Breath of the Wild – Initial Impressions

I’ve really been enjoying Breath of the Wild.

To be honest, I wasn’t crazy about the game when I first started playing, as the “go anywhere and do anything” mode of gameplay can be a bit overwhelming at the beginning. Now that I’ve put a solid two months of my life into this game, however, I can say that I’m having a crazy amount of fun with Breath of the Wild. It’s everything that I’ve ever enjoyed about the Zelda series in terms of adventure and exploration and the thrill of discovery. The player is free to go off on her own in any direction, but there’s just enough guidance to ensure that you’re never going to be completely lost or unsure of what to do next. In other words, I think the game developers were able to create a perfect balance between creative direction and player agency.

Breath of the Wild is deep and rich and full of cool things to interact with, and it’s saturated with color and charm and humor that ranges from stupid dad puns to surprisingly clever sex jokes. It’s also been breaking my heart with its sheer beauty, with the music and lighting effects being especially phenomenal.

My favorite thing about the game is that it’s filled with plants and animals in a vibrant and interconnected set of ecosystems. Link can ride around on a horse all day hunting and fishing and collecting mushrooms and herbs, and it never gets boring. Whatever you chose to do (or not do), the game will reward you by being an absolute joy to play.

Because Breath of the Wild is so rewarding, I think I’ve become more disciplined about playing it than I’ve ever been about anything in my life.

Don’t get me wrong – the game doesn’t feel like work, but it does require mental energy. It’s not difficult, exactly, but it requires that you be fully engaged with the diegetic environment. Sometimes when I get home in the evening I just want to take a bath and read for a bit and go to sleep, but I’ve been forcing myself to sit down on the couch and turn on the Wii U so that I can get just a little farther in Breath of the Wild.

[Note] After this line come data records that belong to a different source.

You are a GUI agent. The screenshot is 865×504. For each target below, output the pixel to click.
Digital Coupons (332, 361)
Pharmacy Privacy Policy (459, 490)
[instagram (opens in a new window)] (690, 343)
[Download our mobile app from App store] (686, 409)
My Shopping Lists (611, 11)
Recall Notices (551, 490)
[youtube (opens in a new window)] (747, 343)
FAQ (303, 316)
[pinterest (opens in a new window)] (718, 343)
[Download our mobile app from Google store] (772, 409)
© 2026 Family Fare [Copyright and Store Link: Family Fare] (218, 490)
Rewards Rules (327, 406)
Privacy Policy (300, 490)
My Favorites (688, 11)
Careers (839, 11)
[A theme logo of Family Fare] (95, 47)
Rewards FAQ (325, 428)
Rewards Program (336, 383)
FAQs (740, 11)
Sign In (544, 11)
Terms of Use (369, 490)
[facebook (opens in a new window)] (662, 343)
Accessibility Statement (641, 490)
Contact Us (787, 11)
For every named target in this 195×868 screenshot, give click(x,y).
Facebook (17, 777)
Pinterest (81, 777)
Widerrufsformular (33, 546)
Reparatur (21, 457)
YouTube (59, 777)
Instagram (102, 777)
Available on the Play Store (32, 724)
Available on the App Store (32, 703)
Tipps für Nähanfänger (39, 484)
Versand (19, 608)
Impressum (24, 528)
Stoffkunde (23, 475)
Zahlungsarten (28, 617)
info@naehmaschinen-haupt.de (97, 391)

Every night I try to play through at least one shrine. Shrines are puzzle-based mini-dungeons, and since they’re hidden all over the world (often in dangerous areas) locating and then being able to access a shrine is often a major task. There are 120 shrines in the game, and some of them are significantly more difficult than others.

If I can, I’ve also been trying to complete or at least trigger one sidequest a day. Some of these are basic fetch quests, while others encourage the player to venture out into the world and investigate strange phenomena far off the beaten path. I have seen some extremely strange and interesting things in this game, and I don’t think I’ve covered even half of the map yet.

Meanwhile, I haven’t gotten very far in the main quest at all. The overarching story (such as it is) is told through a series of flashback sequences, and I watched them all on Youtube a day or two after the game came out. I mean, this game really isn’t about story. There’s a princess who wants to be a hero, but because she’s a girl and doesn’t have The Phallus Of Destiny her job is to sit in the castle and wait for the hero to save her. Some story, right? Aside from some of the randomly dropped weapons becoming incrementally more powerful, nothing in the game really changes if the player completes one of the dungeons, so I’m saving them for when I get around to it.

For the time being, my goals in the game are to make Link (1) rich, (2) swol, (3) fashionably dressed, and (4) a certified master chef, and I am making good progress. When I walk in on Ganon in Hyrule Castle, I want him to be impressed.

Even though I must have put well over sixty hours into Breath of the Wild, the game still feels infinite. Its plot and background information is offered to the player in such small fragments that people will probably still be trying to put everything together years from now. I have some major concerns about the story, but it’s easy to put them aside and just have fun in the wide open world.